Arrests, lockdown, restrictions, curfew, soldiers and uneasy silence in Srinagar
Gupkar Road—the power avenue, home to Kashmir’s top politicians, rulers until a cold draught barrelled down from Delhi this August. It’s Friday, the day of the prayers. The entrance to the chinar-lined street is closed off with an iron barricade. An Intelligence Bureau (IB) official is in charge. Troopers of the paramilitary CRPF are assisting him. A shout away, Special Security Group (SSG) commandos stand in attention—a finger on the trigger of their automatics. A couple of J&K Police constables is there too—without their weapons, belts. Their job is to remove the barricade on the IB man’s instructions whenever he allows a vehicle to pass through. The official has strict instructions—no media on Gupkar Road.
What? Then who let those OB vans and cars of national TV news channels on the road, transmitting news live from the ground? The IB official smiles, directs the motley of print media reporters—mostly locals—towards the policemen who, in turn, point towards the SSG. A commando from the elite force looks up, scans the sky and almost yells: “Back off.” Instead, he says he has no information if mediapeople could be let in. The IB official relents after much persuasion.
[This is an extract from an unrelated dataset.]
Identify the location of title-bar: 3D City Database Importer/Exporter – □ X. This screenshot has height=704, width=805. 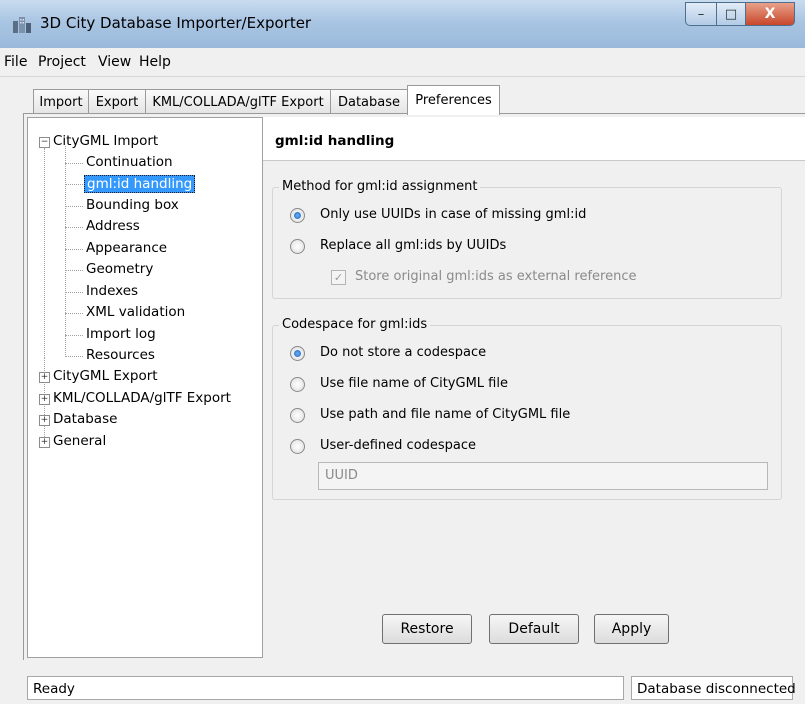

The houses along Gupkar Road have been turned into ‘jails’—ahead of the Centre abolishing the special status to Jammu and Kashmir, and splitting the state into two Union territories on August 5. A few metres from the barricade, the SSG guards the single-storey bungalow of Dr Farooq Abdullah, former chief minister and son of the late Sheikh Abdullah. Reporters are not allowed inside. Reports say a police officer was suspended after a tearful Abdullah talked to NDTV on August 7. One of the officers tells Outlook that Abdullah has become restless as he seldom “stays at one place for a long time”.